__Requirement__.
Reproduce the entries exactly as they appear below.

__Data to examine__.
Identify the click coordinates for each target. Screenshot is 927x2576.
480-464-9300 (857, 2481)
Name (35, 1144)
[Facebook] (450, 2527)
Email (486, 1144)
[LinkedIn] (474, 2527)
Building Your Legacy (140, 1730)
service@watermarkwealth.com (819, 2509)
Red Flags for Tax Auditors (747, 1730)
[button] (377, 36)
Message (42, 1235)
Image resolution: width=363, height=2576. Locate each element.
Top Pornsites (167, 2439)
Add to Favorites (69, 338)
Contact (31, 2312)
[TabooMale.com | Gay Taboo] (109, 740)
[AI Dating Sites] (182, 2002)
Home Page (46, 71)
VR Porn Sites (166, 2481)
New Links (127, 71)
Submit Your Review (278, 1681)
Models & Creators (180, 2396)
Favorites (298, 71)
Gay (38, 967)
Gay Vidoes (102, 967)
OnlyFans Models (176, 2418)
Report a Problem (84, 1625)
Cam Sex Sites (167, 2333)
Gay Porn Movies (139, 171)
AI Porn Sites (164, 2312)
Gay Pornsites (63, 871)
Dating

__Reply__.
Identify the click coordinates for each target. Screenshot is 927x2576.
480-464-9300 (857, 2481)
Name (35, 1144)
[Facebook] (450, 2527)
Email (486, 1144)
[LinkedIn] (474, 2527)
Building Your Legacy (140, 1730)
service@watermarkwealth.com (819, 2509)
Red Flags for Tax Auditors (747, 1730)
[button] (377, 36)
Message (42, 1235)
Image resolution: width=363, height=2576. Locate each element.
Top Pornsites (167, 2439)
Add to Favorites (69, 338)
Contact (31, 2312)
[TabooMale.com | Gay Taboo] (109, 740)
[AI Dating Sites] (182, 2002)
Home Page (46, 71)
VR Porn Sites (166, 2481)
New Links (127, 71)
Submit Your Review (278, 1681)
Models & Creators (180, 2396)
Favorites (298, 71)
Gay (38, 967)
Gay Vidoes (102, 967)
OnlyFans Models (176, 2418)
Report a Problem (84, 1625)
Cam Sex Sites (167, 2333)
Gay Porn Movies (139, 171)
AI Porn Sites (164, 2312)
Gay Pornsites (63, 871)
Dating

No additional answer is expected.